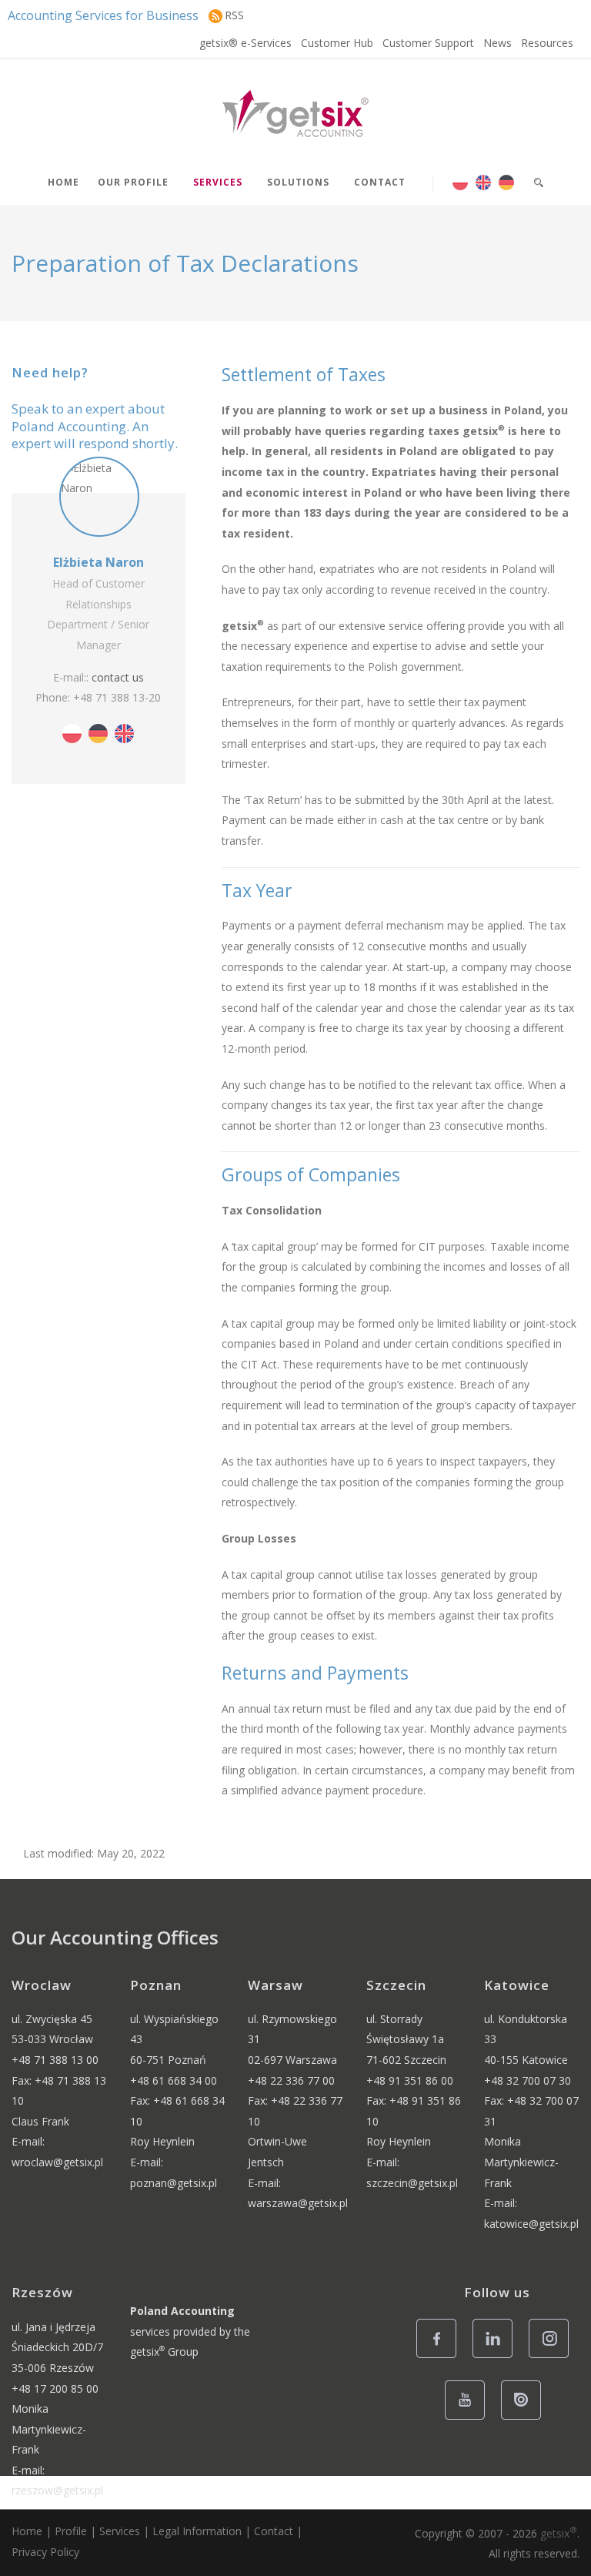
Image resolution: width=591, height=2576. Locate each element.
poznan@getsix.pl (173, 2183)
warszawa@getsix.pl (298, 2203)
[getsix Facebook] (440, 2357)
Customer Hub (337, 42)
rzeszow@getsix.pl (57, 2490)
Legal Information (197, 2531)
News (497, 42)
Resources (547, 42)
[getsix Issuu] (525, 2418)
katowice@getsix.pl (531, 2223)
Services (217, 182)
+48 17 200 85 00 (55, 2388)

□ □ □

EXERCISE PROMPT
After removing the pictures, transcribe the listing above exactly.

ANSWER SECTION
Image resolution: width=591, height=2576. Locate each element.
poznan@getsix.pl (173, 2183)
warszawa@getsix.pl (298, 2203)
[getsix Facebook] (440, 2357)
Customer Hub (337, 42)
rzeszow@getsix.pl (57, 2490)
Legal Information (197, 2531)
News (497, 42)
Resources (547, 42)
[getsix Issuu] (525, 2418)
katowice@getsix.pl (531, 2223)
Services (217, 182)
+48 17 200 85 00 (55, 2388)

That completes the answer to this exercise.